Trump justru menilai masa penugasan kapal induk tersebut belum berlangsung cukup lama. Pernyataan itu disampaikan ketika Trump ditanya mengenai kekhawatiran terhadap kondisi kesehatan mental para awak kapal.
“Tidak. Tidak. Tidak. Belum cukup lama,” kata Trump, dikutip The New York Times, Jumat (14/8/2026).
Trump juga membantah adanya kekhawatiran dari keluarga para personel yang bertugas di USS Abraham Lincoln.
“Tidak, mereka tidak khawatir,” ujarnya.
Menurut laporan The New York Times, USS Abraham Lincoln telah menjalani penugasan selama lebih dari delapan setengah bulan.

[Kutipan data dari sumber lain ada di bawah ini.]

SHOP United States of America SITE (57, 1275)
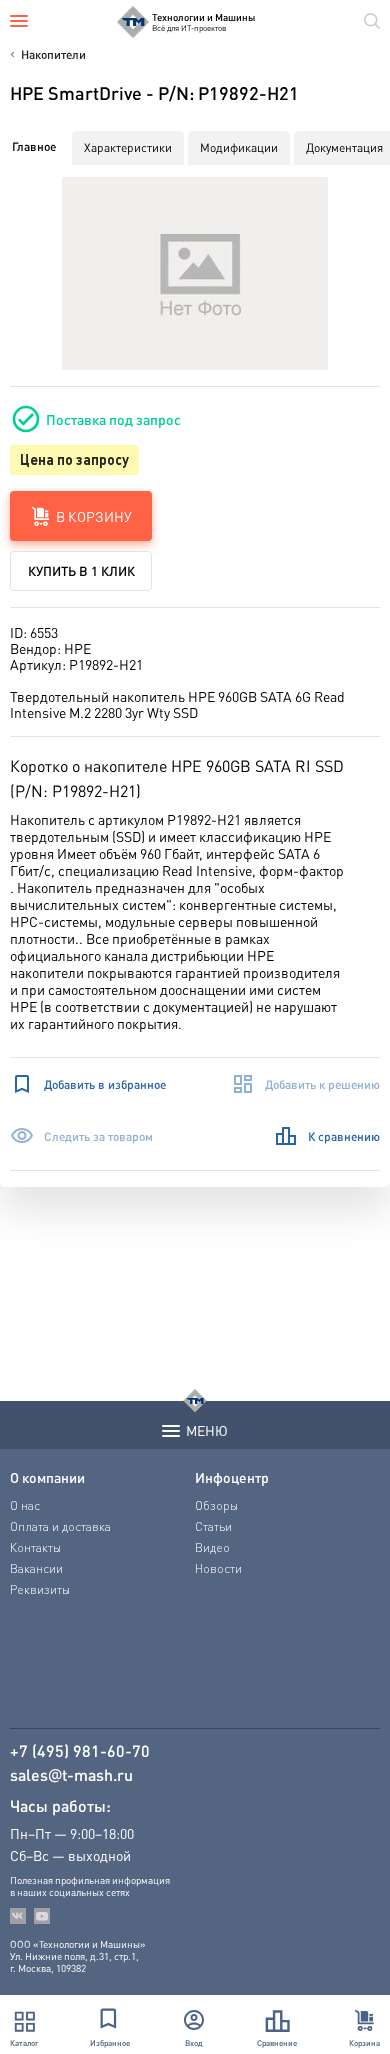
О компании (47, 1477)
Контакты (35, 1547)
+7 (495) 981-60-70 (80, 1751)
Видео (212, 1547)
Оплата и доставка (60, 1526)
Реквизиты (40, 1589)
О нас (25, 1505)
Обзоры (216, 1505)
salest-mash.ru (71, 1775)
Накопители (53, 54)
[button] (195, 273)
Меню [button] (207, 1430)
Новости (218, 1568)
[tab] (34, 147)
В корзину (94, 516)
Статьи (213, 1526)
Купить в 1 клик (81, 570)
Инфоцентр (232, 1477)
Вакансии (36, 1568)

Sebagian besar periode tersebut digunakan untuk mendukung operasi militer Amerika Serikat dalam konflik melawan Iran.
Laporan tersebut menyoroti sejumlah persoalan yang disebut terjadi selama masa penugasan, mulai dari kekurangan kebutuhan dasar, masalah keselamatan dan kebersihan, hingga kekhawatiran terhadap kondisi kesehatan mental awak kapal.

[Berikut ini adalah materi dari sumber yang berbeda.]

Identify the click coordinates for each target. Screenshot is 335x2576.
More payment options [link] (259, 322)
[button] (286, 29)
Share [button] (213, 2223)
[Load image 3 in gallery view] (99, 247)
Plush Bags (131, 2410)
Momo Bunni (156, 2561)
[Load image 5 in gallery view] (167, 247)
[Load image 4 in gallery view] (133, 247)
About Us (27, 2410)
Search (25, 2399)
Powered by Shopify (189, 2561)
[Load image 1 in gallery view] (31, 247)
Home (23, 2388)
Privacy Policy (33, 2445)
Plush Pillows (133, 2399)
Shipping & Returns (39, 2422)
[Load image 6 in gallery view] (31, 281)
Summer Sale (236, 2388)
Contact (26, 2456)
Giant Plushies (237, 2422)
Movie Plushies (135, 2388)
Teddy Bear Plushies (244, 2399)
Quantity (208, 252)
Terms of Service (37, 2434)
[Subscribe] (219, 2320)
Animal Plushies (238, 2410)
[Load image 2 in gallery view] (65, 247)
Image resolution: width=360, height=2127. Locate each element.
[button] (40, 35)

Meski membantah laporan tersebut, Trump mengakui Angkatan Laut AS akan segera mengganti USS Abraham Lincoln dengan kapal induk lain. USS George Washington disebut akan dikirim untuk menggantikan kapal tersebut.

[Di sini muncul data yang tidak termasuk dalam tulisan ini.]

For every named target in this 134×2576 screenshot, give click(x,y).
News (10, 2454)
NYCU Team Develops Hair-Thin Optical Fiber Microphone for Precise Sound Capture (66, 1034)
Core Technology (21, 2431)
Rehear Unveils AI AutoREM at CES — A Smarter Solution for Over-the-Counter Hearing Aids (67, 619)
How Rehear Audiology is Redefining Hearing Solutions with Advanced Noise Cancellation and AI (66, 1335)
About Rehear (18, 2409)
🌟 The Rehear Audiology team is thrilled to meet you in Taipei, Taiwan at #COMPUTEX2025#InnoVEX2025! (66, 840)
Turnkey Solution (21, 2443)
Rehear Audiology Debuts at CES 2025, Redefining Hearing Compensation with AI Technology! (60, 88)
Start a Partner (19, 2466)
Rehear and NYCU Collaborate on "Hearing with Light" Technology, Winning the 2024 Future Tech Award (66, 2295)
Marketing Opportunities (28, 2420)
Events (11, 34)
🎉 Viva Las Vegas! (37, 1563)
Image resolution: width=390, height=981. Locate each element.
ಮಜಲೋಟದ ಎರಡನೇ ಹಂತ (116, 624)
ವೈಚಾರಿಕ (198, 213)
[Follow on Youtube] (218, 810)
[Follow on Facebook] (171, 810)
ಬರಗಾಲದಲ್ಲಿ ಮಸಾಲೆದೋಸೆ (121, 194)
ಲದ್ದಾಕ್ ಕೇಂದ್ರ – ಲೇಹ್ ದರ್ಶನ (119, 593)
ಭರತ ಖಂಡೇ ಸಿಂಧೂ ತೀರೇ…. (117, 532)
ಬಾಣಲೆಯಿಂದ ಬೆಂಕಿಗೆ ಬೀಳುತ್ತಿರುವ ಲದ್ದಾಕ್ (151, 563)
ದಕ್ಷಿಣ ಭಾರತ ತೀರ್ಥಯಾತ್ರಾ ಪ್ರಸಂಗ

Informasi mengenai pergantian kapal disampaikan seorang pejabat AS kepada The New York Times dengan syarat anonim karena tidak memiliki kewenangan untuk berbicara secara terbuka mengenai jadwal operasional kapal.
Selain persoalan kebutuhan dasar, laporan tersebut juga menyebut adanya paket kiriman dari keluarga awak kapal yang hilang dalam proses pengiriman dan baru diterima setelah berbulan-bulan.
Trump Klaim Operasi Iran Berhasil
Persoalan kondisi USS Abraham Lincoln muncul di tengah konflik Amerika Serikat dan Israel dengan Iran yang berlangsung lebih lama dari perkiraan awal pemerintahan Trump.
Trump selama ini berulang kali menyatakan bahwa operasi militer AS berhasil menghancurkan kemampuan militer Iran. Ia juga cenderung mengecilkan dampak konflik terhadap personel militer Amerika Serikat.
Namun, menurut catatan The New York Times, sedikitnya 18 personel militer AS tewas dan ratusan lainnya terluka dalam konflik tersebut.
Dalam pernyataan terpisah di Garden City, New York, Jumat (14/8), Trump kembali membela operasi militer AS dan mengeklaim adanya kemajuan dalam perang tersebut.
Trump bahkan mengatakan Amerika Serikat akan mengambil langkah terhadap Selat Hormuz, jalur maritim strategis yang menjadi salah satu jalur utama pasokan minyak dunia.
“Segera saya akan menyatakan Selat Hormuz sebagai wilayah Amerika Serikat,” kata Trump.
Selat Hormuz menjadi salah satu titik strategis dalam konflik karena gangguan terhadap jalur tersebut dapat berdampak terhadap distribusi energi dan harga minyak global.
Trump juga mengatakan keputusan menghadapi Iran dilakukan untuk mencegah negara tersebut memiliki senjata nuklir. Menurutnya, tujuan tersebut sepadan dengan dampak ekonomi yang dirasakan masyarakat AS, termasuk kenaikan harga bensin.
“Saya tidak akan pernah meminta maaf. Saya melakukan hal yang benar,” ujar Trump.